August 3, 2021

About

Housed in the John Hope Franklin Humanities Institute at Duke University, the Amazon Lab will engage in a set of projects that foreground the region’s remarkable heterogeneity. The lab will be a space for experimenting with a new paradigm for studying the Amazon through the interdisciplinary field of the environmental humanities, incorporating a number of humanistic and scientific disciplines as well as Indigenous modes of knowledge. 

The lab will develop workshops, a film series, and an interdisciplinary Amazon seminar at Duke University, as well as a Virtual Amazon Network across the United States, South America, and the Amazon region. The film series will feature films by women and transgender filmmakers in the Amazon. The workshops will include a writing workshop for grad students, a series on the natural and human history of plants in the Amazon, and a series on cultural memory in the Amazon, focusing on the preservation of language, cultural expression, and knowledge, interconnecting museums and activist movements. 

The Amazon Lab’s co-directors are: Gustavo Furtado, Associate Professor of Romance Studies; Christine Folch, Assistant Professor of Cultural Anthropology; and Paul Baker, Professor of Earth and Ocean Sciences. They will also work with affiliate Michael Heckenberger, Professor of Anthropology at the University of Florida, who has worked extensively with the Kuikuro people of the Mato Grosso region.

“There’s been so many articles in the last three months about the tipping point,” said Paul Baker. “We’re moving beyond the tipping point so fast. I’ve studied a lot of places on earth, and I feel the Amazon is the most important place on earth. Because it’s the most diverse place on earth. We could lose that. It’s a crucial time.”

“The Amazon has been a place of fascination for the Western imagination for centuries, and yet it’s a widely misunderstood and misrepresented place,” said Gustavo Furtado. “It’s hard to describe a place with that level of cultural and biological diversity, and over such a vast territory. It’s crucial that we understand it in best possible way in order to have chance to fight for it.”

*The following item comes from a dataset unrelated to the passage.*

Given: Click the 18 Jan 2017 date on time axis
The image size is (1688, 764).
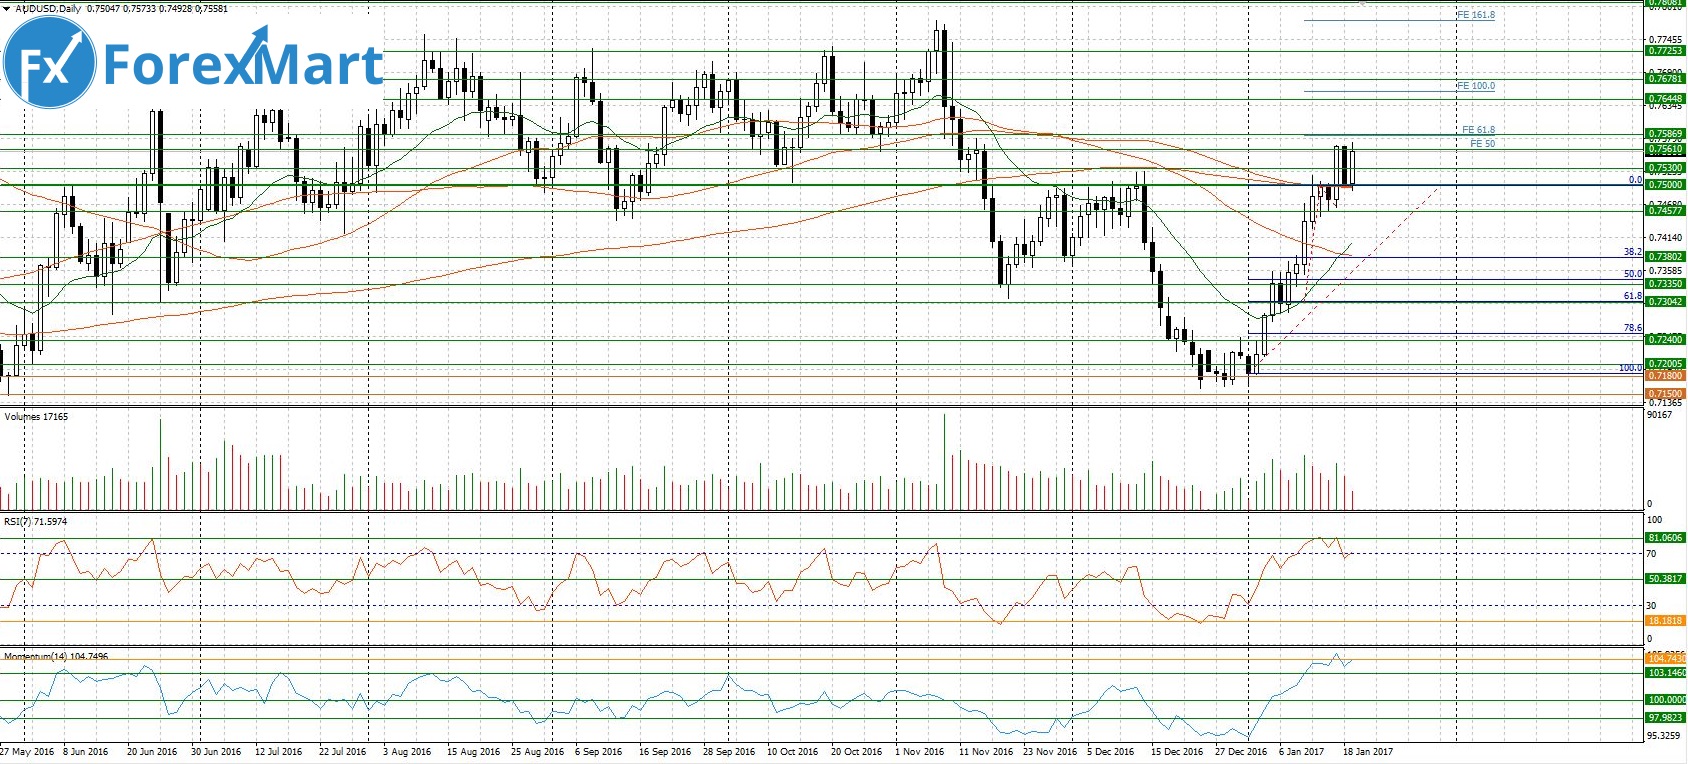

The co-directors remarked on the importance of an interdisciplinary lab structure in examining this vast and complex region. According to Christine Folch, this approach “sets a table for us to have these deep conversations in different disciplines about the Amazon. It demands that because of its scale in so many ways. It requires conversations that take seriously the knowledge of indigenous communities, the biota, presentations in 17th century travel logs…there is no better way to study it than a lab.”